A program note by composer Justine F. Chen points out that the opera “presents Alan at seven different moments in life.” The transitions between those moments are signaled by what she calls “chat clouds”—“a sonic approximation of internet chatter” that makes inventive use of the chorus and of the visual projections that are an important part of the set. I’m not a big fan of the now commonplace use of projections as set components (or substitutes), but in this production—directed by Peter Rothstein, with scenic design that evokes the digital world by architect Benjamin Olsen, and projections by Anthony Churchill—they are astutely employed.
Ditto for the chorus, often seated above the action, commenting and participating in it. Chen’s orchestral and choral music is, by turns, innovative and lyrical, and the rest of her vocal score—which, like much of new opera, leans into recitative—is dramatic. Baritone Jonathan Michie fully projects Turing’s social awkwardness and his emotional pain (sharply drawn by librettist David Simpatico); tenor Joseph Leppek is his loyal boyhood friend and abiding love—lost to tuberculosis in his late teens. Soprano Teresa Castillo is Turing’s flummoxed mother, Sara; and mezzo-soprano Taylor Raven delivers a warmly sung performance as Joan Clarke, the colleague who loved him and who, in this telling, offered him the refuge of an open marriage, which he rejected.

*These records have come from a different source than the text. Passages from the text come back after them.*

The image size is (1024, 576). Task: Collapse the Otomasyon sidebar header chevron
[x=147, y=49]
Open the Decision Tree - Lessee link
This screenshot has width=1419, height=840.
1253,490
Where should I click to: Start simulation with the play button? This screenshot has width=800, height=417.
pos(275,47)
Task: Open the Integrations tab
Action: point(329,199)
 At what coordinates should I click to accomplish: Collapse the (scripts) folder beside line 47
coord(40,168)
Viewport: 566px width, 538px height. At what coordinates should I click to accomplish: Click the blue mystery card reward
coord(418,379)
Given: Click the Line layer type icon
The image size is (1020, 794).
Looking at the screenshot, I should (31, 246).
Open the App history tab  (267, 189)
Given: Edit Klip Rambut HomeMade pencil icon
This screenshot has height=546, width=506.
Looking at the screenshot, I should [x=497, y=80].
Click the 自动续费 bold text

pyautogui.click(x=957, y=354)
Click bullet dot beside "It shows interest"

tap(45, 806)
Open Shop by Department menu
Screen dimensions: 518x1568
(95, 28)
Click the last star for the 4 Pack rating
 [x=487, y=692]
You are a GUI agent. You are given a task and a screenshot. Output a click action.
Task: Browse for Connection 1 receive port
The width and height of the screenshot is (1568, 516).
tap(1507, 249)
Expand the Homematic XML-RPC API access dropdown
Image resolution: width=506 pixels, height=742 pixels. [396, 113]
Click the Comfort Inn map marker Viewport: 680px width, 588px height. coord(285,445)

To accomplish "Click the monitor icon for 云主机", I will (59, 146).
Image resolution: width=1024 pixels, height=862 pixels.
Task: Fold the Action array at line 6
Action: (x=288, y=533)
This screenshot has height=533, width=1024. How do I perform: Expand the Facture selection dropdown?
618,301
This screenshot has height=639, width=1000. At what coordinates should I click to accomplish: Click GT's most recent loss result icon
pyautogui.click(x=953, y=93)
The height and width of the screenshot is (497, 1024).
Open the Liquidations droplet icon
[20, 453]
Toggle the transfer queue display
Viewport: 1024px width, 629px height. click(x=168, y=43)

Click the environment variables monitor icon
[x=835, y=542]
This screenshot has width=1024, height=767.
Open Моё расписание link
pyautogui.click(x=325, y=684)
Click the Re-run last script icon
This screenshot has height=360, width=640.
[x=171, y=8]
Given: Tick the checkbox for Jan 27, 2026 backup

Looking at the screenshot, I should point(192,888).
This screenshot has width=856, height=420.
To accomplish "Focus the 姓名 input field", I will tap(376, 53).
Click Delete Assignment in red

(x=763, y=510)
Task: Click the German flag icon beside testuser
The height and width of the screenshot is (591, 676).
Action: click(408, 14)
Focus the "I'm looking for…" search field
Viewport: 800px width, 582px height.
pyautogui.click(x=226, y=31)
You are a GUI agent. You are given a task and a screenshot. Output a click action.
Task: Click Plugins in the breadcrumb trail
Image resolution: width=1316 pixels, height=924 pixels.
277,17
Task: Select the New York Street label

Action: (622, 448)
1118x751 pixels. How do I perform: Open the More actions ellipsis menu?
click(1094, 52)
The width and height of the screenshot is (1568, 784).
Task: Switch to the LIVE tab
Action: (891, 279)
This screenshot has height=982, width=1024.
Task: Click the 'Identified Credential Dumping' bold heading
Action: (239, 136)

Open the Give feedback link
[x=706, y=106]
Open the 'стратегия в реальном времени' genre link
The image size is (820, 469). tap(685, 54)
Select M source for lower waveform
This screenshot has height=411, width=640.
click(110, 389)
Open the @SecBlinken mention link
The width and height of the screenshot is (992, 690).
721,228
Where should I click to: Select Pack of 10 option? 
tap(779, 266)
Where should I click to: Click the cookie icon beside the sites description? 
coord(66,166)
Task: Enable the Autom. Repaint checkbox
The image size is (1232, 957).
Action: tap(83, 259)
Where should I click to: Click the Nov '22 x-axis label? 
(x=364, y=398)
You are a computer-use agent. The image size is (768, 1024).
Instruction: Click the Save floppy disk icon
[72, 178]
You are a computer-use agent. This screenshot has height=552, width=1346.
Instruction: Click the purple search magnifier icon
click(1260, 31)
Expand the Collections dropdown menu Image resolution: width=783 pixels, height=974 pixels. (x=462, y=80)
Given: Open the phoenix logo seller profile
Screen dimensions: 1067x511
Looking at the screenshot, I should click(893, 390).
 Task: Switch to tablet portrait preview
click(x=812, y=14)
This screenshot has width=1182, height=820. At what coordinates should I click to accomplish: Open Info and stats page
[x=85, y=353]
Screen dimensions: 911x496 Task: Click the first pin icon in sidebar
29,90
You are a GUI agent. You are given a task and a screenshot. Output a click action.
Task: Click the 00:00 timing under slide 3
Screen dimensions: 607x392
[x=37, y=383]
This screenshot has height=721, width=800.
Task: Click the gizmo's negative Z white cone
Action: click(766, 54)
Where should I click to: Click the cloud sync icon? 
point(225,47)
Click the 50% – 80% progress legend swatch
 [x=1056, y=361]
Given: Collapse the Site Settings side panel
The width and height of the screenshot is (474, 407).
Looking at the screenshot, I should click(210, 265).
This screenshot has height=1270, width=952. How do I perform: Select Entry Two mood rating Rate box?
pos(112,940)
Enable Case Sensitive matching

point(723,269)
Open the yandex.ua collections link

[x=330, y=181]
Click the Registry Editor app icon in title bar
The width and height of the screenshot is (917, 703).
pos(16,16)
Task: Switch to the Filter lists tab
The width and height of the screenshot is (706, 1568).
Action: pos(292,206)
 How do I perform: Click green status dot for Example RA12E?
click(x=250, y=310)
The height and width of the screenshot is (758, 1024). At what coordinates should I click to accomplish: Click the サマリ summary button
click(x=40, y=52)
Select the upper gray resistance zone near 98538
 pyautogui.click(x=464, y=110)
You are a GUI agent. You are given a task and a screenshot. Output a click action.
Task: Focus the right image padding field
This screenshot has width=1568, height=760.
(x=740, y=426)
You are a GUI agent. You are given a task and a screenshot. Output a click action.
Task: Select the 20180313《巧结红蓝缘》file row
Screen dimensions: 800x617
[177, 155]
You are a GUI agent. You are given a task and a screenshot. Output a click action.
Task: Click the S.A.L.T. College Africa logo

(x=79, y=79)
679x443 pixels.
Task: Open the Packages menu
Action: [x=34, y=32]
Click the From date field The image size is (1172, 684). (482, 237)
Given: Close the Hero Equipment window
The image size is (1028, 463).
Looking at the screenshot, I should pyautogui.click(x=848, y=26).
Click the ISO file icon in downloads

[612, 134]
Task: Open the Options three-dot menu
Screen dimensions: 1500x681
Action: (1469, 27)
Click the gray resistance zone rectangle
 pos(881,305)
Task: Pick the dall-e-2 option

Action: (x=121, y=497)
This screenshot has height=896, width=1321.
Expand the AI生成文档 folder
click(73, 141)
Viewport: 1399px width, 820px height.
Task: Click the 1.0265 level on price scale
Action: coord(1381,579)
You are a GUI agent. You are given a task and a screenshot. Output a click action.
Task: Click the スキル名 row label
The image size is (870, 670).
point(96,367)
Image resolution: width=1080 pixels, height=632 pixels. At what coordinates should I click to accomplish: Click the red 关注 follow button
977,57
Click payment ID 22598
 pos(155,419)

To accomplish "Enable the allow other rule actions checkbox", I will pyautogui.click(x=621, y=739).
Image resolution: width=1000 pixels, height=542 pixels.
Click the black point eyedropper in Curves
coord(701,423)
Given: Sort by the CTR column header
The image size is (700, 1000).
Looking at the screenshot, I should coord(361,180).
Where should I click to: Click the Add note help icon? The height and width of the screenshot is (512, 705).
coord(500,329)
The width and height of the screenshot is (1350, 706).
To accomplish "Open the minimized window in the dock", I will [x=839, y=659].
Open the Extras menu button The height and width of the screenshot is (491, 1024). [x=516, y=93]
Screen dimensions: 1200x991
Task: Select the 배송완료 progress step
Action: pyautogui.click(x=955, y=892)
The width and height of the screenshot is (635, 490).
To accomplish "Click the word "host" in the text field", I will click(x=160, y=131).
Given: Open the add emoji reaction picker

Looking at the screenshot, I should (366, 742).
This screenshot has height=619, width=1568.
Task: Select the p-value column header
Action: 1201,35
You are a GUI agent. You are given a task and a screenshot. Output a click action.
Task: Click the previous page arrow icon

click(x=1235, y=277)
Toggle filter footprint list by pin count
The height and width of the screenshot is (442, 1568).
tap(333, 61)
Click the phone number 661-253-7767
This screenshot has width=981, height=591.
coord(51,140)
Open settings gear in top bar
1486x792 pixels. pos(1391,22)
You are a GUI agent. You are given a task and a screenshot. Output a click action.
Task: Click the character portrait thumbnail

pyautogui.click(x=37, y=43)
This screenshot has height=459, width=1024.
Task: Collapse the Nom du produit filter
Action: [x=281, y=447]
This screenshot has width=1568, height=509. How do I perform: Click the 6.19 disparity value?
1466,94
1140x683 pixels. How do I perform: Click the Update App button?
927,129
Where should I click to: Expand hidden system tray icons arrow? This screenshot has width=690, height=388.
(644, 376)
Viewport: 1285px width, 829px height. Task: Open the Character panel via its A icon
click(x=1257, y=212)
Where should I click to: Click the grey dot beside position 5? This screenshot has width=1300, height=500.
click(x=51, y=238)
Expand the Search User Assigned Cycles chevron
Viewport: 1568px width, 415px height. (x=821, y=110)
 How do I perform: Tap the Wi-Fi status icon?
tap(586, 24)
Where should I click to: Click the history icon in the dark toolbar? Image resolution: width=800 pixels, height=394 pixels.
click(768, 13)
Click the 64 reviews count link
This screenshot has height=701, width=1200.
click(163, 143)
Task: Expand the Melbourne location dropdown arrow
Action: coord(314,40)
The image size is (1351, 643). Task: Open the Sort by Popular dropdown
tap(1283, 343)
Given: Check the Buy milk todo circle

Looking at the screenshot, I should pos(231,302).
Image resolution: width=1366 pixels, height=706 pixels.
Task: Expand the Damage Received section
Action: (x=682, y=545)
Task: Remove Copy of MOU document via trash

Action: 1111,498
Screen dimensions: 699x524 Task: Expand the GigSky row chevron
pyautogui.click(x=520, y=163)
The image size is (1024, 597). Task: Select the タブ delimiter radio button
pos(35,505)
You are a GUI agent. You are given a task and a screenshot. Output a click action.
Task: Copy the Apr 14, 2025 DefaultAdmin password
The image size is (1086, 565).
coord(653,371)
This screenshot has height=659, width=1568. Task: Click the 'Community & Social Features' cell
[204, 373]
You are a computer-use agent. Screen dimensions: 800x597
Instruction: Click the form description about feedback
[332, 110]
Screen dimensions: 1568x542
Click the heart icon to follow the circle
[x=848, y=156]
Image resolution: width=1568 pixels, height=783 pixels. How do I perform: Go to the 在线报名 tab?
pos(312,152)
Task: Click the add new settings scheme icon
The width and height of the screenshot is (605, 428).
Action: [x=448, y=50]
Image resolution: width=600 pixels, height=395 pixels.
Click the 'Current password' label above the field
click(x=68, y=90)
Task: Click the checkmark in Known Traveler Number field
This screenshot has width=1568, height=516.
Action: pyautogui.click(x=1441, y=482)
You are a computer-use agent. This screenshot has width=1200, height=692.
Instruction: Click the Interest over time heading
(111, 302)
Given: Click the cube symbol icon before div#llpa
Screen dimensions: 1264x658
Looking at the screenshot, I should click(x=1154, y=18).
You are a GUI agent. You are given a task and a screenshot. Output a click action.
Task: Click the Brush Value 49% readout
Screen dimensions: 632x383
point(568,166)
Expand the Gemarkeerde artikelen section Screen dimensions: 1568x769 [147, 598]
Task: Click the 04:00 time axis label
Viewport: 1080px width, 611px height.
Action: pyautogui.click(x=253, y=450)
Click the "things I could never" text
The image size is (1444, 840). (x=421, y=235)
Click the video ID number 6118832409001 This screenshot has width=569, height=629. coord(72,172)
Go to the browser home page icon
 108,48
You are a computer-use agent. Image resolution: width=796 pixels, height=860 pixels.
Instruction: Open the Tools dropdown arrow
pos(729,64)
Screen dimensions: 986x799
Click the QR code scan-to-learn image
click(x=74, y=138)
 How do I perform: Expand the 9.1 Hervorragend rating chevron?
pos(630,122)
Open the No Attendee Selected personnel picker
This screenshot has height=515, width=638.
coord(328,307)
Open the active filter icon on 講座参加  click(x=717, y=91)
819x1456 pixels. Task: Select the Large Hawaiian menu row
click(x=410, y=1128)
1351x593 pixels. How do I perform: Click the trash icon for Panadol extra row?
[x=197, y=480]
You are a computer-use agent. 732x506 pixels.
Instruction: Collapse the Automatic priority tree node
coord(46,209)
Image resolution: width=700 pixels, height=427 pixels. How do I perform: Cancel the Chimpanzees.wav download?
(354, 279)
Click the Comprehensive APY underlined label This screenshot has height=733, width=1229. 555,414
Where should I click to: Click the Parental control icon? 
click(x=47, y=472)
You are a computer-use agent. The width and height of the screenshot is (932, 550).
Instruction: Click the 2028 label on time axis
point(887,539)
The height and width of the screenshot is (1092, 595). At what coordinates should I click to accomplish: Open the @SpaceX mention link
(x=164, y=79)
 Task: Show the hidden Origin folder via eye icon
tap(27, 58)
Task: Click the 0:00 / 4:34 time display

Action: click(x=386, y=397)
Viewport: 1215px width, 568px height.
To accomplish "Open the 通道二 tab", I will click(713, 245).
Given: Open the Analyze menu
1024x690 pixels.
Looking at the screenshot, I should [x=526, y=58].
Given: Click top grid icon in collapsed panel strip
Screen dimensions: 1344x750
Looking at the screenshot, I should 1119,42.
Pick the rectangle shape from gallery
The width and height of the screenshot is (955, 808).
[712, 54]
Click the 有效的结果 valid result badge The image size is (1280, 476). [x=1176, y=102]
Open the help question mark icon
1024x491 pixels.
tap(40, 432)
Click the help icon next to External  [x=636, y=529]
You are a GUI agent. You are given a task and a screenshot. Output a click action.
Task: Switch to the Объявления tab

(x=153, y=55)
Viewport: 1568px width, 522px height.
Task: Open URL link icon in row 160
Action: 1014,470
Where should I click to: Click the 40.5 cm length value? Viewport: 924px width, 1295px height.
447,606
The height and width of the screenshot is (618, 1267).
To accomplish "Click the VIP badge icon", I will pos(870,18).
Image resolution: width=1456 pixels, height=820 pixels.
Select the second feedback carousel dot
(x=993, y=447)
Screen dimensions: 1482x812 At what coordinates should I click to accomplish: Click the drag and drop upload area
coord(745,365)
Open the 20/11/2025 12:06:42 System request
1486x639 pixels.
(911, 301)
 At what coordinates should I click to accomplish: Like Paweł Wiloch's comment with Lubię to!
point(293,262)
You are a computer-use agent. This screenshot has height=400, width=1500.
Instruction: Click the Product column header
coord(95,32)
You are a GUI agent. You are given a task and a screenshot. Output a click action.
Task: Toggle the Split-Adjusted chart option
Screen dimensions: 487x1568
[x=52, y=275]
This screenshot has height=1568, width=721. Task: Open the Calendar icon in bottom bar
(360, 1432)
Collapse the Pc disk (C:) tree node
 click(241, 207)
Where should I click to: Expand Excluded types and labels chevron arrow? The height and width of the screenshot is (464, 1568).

The second act struck me as too long in the workshop performance and still seems long, flirting with anticlimax as it lingers over Turing’s imagined posthumous transmigration into an ecstatic digital eternity where he’s reunited with Christopher. But Turing anticipated the mind-machine meld that—nearly 70 years after his death—is an ever more real possibility. When Michie, as the agonized genius, wonders plaintively, “Why have a body, when bodies must die,” it doesn’t seem like a rhetorical question.